A little online research revealed Betty Crocker's recipe for upside down cake - it looked easy and, best of all, so very apropos for such an old-fashioned dessert to be following Betty's instructions. I had to make some changes to the recipe - to substitute real butter for the margarine (that stuff always seems evil to me), to change out the brown sugar for maple sugar (which is less sweet, spoon for spoon, and adds an interesting flavor) and to bake it in a heart-shaped pan. Oh, and rather than use a cake mix, I just made a quick yellow cake batter I found on the interwebs.
The cake batter ran over and made a mess of my oven, the cake tried to stick to the pan and I had to rearrange the pineapple on top once the cake was out of the pan, but you can see from his reaction that none of that mattered. He was tickled pink with his birthday cake.
The old expression, "Sweets to the sweet" has never been more appropriate.
Thursday, October 6, 2011
Yes, that's an Apple laptop amongst the clutter on my desk.
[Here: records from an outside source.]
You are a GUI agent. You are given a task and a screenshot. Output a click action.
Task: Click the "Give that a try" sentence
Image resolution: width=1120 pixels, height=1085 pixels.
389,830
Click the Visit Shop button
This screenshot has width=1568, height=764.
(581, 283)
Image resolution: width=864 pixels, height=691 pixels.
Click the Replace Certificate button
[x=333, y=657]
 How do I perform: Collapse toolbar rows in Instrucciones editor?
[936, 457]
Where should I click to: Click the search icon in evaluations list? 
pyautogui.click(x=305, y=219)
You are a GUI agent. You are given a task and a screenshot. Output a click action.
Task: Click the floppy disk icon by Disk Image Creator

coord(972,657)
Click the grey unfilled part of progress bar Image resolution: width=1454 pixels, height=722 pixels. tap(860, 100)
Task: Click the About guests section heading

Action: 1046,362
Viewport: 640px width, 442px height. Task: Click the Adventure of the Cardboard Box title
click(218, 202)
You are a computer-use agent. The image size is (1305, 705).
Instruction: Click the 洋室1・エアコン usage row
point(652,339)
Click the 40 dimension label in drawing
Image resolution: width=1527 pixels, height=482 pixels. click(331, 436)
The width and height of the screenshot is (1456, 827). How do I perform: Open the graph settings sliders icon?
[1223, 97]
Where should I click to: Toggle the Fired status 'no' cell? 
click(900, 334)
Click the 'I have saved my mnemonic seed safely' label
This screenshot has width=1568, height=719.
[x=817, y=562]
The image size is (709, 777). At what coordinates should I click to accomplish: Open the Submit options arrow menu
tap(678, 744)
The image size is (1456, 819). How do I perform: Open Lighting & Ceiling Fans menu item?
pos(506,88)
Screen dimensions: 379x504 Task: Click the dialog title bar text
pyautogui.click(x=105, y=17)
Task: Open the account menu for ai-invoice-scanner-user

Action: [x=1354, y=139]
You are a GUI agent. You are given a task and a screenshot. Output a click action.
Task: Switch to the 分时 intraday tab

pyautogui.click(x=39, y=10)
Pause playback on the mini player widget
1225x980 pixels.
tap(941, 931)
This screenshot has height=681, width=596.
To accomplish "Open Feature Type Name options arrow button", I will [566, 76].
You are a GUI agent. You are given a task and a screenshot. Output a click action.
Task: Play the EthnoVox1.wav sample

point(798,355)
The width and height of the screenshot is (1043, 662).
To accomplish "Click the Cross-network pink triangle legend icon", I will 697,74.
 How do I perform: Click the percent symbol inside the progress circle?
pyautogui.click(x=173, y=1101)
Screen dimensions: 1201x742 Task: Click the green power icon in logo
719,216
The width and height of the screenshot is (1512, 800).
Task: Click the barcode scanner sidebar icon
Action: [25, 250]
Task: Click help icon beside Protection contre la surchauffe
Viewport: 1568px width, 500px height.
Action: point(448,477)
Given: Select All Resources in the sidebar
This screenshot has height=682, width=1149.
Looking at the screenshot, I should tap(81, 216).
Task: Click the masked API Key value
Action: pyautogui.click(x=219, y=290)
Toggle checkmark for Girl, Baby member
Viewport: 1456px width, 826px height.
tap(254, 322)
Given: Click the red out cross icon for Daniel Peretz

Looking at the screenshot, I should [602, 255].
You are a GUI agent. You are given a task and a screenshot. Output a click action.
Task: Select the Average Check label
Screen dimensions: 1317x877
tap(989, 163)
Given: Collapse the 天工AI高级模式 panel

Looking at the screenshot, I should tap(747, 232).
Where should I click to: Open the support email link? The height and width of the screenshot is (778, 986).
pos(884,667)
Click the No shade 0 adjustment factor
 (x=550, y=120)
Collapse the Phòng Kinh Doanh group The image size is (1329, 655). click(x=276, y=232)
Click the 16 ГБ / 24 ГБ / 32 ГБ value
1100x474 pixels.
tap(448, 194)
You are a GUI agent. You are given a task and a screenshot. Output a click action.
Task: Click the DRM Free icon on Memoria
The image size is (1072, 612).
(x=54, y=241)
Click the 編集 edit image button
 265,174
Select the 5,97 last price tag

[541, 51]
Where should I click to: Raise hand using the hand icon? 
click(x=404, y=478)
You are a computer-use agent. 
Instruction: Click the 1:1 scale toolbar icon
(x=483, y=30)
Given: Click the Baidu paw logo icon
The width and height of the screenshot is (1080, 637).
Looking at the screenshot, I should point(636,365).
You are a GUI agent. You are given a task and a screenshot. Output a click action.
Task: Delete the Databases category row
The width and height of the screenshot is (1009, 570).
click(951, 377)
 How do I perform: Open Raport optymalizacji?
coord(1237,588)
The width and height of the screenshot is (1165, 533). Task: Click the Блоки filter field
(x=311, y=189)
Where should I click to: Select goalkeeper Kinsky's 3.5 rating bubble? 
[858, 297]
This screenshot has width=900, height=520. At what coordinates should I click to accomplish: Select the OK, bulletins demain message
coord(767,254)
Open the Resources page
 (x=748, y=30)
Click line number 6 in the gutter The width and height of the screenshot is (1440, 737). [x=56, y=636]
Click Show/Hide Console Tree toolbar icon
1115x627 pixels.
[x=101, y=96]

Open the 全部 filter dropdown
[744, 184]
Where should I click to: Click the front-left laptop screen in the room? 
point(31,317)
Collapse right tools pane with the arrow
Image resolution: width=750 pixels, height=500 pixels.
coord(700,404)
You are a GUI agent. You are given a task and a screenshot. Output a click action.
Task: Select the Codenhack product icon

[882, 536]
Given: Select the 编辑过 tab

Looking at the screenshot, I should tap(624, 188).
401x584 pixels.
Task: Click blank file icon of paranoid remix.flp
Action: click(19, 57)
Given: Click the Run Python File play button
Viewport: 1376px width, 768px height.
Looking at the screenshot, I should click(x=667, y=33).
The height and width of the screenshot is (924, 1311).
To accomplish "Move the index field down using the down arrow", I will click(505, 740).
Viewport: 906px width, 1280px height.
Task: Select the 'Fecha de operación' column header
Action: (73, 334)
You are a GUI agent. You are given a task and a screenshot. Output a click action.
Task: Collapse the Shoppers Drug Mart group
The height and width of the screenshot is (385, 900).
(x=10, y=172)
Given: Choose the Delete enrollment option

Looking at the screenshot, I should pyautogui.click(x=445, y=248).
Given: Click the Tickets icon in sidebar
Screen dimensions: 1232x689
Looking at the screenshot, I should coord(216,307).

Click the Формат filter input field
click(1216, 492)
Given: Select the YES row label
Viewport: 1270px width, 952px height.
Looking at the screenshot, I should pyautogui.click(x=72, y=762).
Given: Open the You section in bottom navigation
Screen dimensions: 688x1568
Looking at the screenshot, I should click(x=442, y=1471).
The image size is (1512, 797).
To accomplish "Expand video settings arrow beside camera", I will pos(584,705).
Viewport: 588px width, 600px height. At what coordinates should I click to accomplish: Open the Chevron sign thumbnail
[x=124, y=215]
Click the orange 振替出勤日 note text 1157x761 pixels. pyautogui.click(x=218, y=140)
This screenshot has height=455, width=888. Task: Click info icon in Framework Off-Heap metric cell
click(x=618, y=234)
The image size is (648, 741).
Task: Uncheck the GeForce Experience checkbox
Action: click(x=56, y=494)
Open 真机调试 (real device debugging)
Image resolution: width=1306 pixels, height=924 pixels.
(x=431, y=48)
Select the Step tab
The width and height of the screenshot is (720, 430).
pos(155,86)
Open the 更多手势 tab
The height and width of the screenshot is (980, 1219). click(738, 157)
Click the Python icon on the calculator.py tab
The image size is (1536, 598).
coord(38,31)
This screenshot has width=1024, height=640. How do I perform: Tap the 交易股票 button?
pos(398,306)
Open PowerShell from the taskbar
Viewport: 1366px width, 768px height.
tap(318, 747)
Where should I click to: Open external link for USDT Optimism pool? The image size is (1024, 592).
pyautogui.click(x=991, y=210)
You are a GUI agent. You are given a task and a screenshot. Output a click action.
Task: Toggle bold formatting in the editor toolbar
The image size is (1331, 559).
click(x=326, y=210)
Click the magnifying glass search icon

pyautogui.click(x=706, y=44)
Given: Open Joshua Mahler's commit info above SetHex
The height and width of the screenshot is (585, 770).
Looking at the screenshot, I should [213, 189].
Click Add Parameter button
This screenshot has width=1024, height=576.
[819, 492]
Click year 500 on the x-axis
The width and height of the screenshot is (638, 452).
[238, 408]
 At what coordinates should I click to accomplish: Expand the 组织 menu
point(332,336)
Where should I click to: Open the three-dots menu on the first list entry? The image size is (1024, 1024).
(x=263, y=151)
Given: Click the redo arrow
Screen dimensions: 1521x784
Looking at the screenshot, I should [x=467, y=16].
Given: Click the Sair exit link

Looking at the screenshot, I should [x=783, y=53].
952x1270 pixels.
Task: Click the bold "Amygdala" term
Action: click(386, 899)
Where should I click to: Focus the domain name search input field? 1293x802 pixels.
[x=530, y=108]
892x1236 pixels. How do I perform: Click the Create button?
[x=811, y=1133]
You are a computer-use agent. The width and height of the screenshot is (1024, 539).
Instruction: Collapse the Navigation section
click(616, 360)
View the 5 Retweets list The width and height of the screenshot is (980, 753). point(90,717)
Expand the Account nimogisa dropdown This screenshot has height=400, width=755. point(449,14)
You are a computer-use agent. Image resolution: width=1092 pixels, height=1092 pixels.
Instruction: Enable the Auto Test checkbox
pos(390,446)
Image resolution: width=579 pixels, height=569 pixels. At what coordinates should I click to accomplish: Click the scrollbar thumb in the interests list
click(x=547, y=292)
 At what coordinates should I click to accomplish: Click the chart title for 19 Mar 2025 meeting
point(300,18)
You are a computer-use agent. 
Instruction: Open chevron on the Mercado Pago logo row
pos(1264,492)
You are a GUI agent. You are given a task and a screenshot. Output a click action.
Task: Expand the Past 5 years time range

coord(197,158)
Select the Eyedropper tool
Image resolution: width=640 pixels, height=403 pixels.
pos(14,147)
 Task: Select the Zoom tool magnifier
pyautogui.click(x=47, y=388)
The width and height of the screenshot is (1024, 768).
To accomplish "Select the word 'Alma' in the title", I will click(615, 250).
I'm sad that Steve Jobs is gone.
In the early '80s, when I was back in college as an adult student finishing my long-delayed Bachelor and then Master degrees, I used to write my papers long hand, putting down ideas in any order, then literally cutting the pages apart with scissors, taping them back together in a logical sequence, then polishing and laboriously typing them. At that time, I was typing approximately 10 words per minute. You can imagine my delight when a much younger fellow student introduced me to my first Macintosh computer.
I was initially skeptical of this whole computing biz, so she started me on their "MacPaint" program where I played with the tools and learned to love the funny little square Mac with the smiley face that greeted me each time I turned it on. Then, she showed me word processing where all that laborious cutting and pasting, and corrections, were done with a few simple keystrokes - it was truly a revelation. I was hooked.
I bought the top of the line Mac at a huge student discount, hooked it all up by myself in an hour, and was learning programs that first day. That computer lasted 12 years and saved my ass in more classes than I care to remember. It made me look good. Oh, occasionally, I would get the "bomb" screen and lose all my work, but it was reliable for the most part, easy to use and even a little fun. Finally, one day as I was emailing a friend, the screen went dark and a little wisp of white smoke wafted out of the back.
That was the first of several Apple computers I have owned and loved. Currently, I'm enjoying my MacBook Pro for all the same reasons and more that I loved my first Mac. And for Christmas last year, My Beloved gave me Paddy, my iPad. I'm an Apple lover from 'way back.
So, when I heard that Steve Jobs' screen had gone dark and his little wisp of white smoke had wafted out, I was sorry in a very personal way. There will be lots written about him this week but I needed to add my two cents' worth. Thanks, Steve.